Abstract
Purpose :
Retinitis pigmentosa (RP) is an inherited blinding disorder in which rod photoreceptors degenerate and are not replaced. Current therapies aim to delay progression of the disease, but replacement of photoreceptors has been elusive. Zebrafish have robust retinal regeneration capabilities that are superior to those of mammals. When zebrafish retina is diseased or injured, it produces new progenitor cells that differentiate to form many neuron types. We hypothesized that we could develop a zebrafish model system to study regeneration of rods by expressing a rhodopsin gene containing a retinitis pigmentosa (RP) mutation in zebrafish rods.
Methods :
We developed a Tol2 transgene construct containing mouse rhodopsin with a C-terminal Flag tag and a P23H mutation driven by a zebrafish rhodopsin promoter. This construct was microinjected into zebrafish embryos to create transgenic RP mutant zebrafish. We examined transient transgenic fish from 4-14 days post-fertilization (dpf), and stable transgenic fish from 4 dpf to adult by immunostaining sections of retina.

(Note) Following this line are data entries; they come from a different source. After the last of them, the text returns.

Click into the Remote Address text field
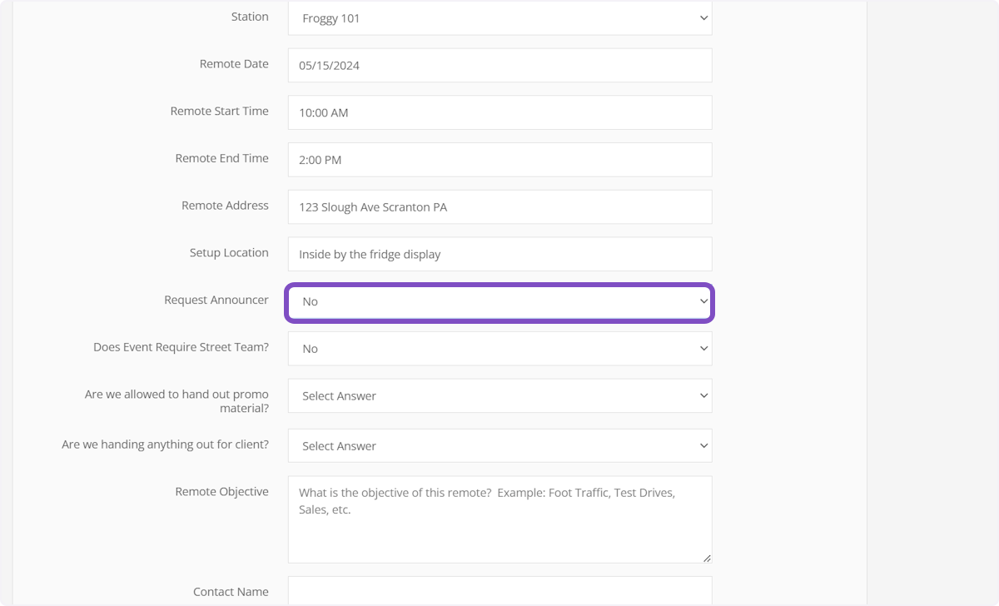999x606 pixels. 500,207
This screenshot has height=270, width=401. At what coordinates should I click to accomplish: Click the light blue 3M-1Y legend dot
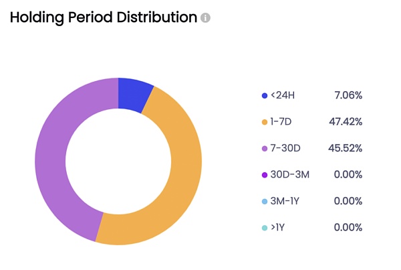(265, 201)
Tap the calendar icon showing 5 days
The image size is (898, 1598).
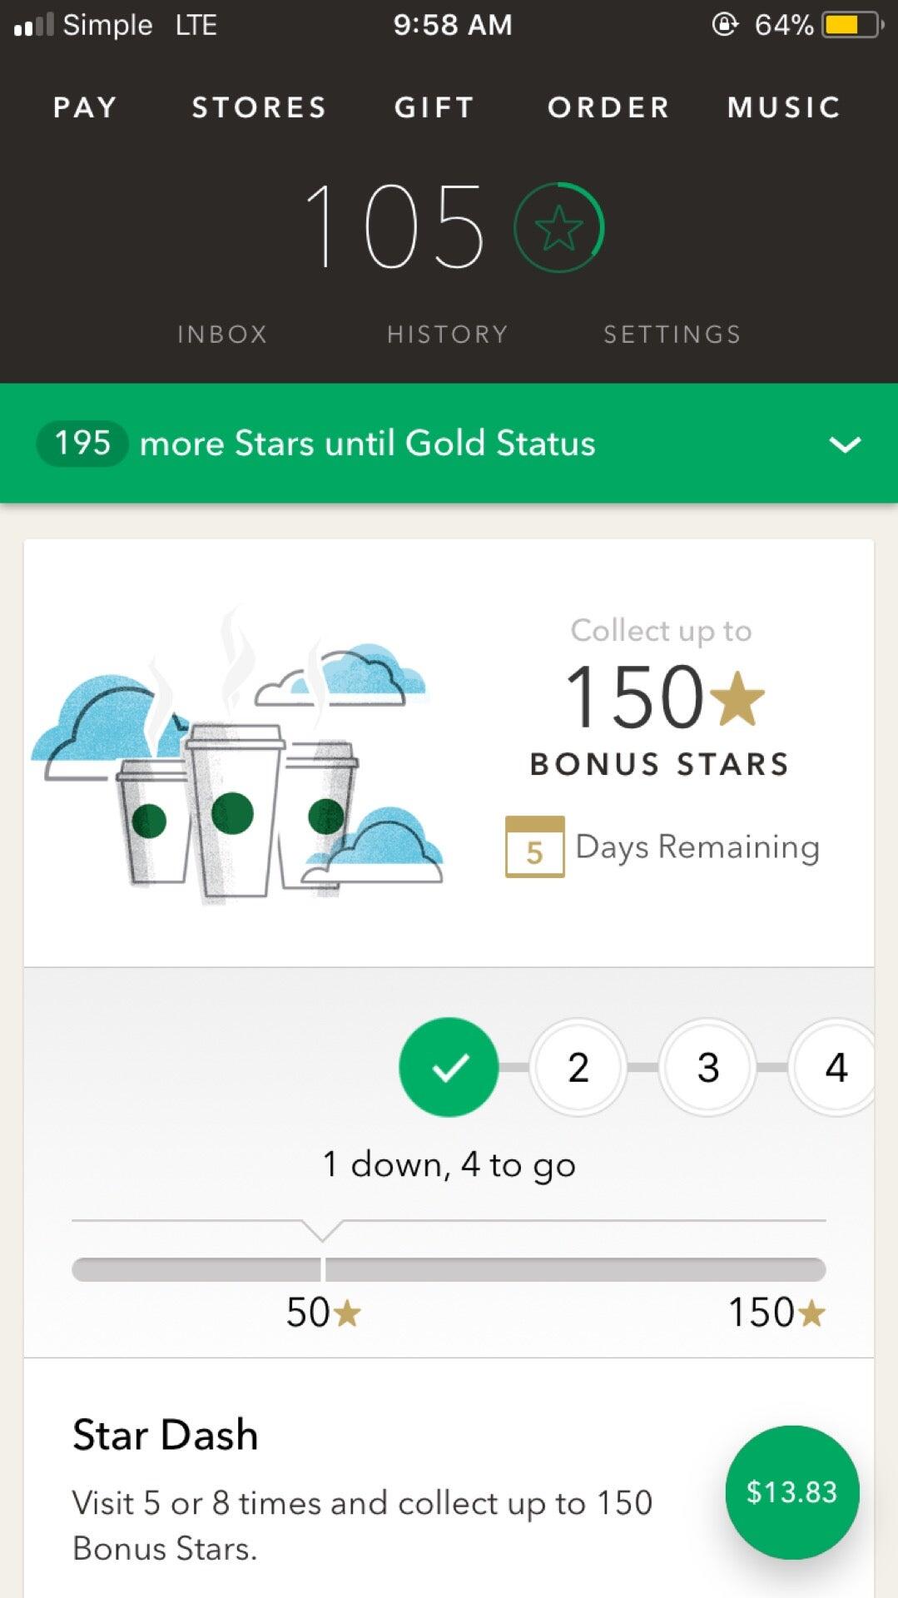click(x=534, y=846)
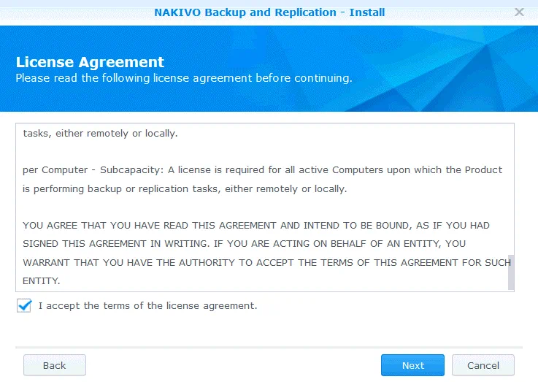Click empty space between Back and Next

click(x=234, y=365)
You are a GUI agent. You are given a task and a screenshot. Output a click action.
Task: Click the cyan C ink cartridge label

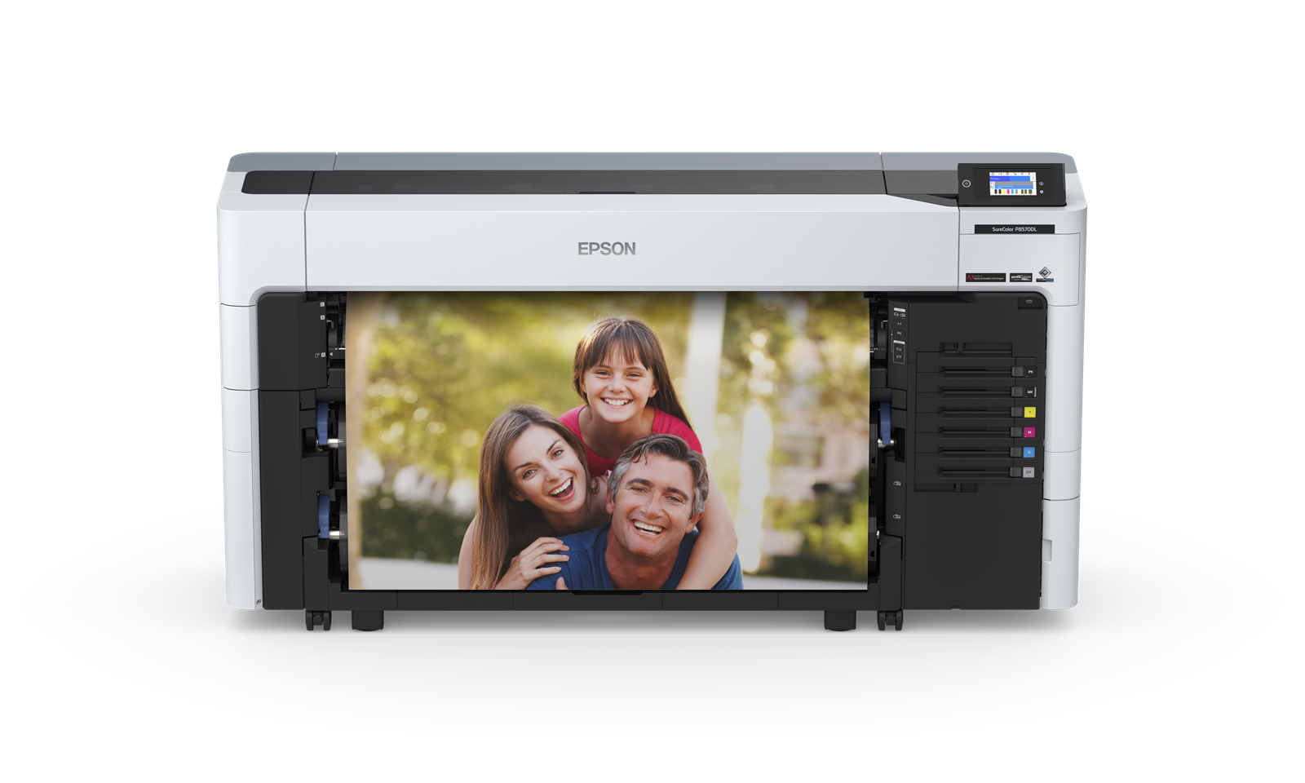point(1029,452)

The antibodies used were targeted to rhodopsin to label rods, Flag to visualize the mutant rhodopsin, Zpr-1 to visualize double cones, Brn2 to label neural progenitor cells, and PCNA to label retinal stem cells.
Results :
Immunostaining for the Flag epitope showed that the transgenic zebrafish expressed the P23H rhodopsin only in rods. At 7 dpf P23H rhodopsin was delocalized throughout the soma and terminal. Neurites extended from the rod terminals into the inner nuclear layer. Adult P23H zebrafish had rods and endogenous rhodopsin was localized to the outer segments; however, rods were morphologically compromised and mutant rhodopsin was delocalized throughout the soma and terminal. Neural progenitor cell proliferation in P23H mutant larvae at 7 dpf was significantly greater than in wild type fish.
Conclusions :
Zebrafish expressing the P23H rhodopsin transgene experience rod photoreceptor degeneration and enhanced proliferation of retinal progenitor cells. The zebrafish model of RP that we created can be used to study photoreceptor replacement during retinal degeneration.
This is an abstract that was submitted for the 2018 ARVO Annual Meeting, held in Honolulu, Hawaii, April 29 - May 3, 2018.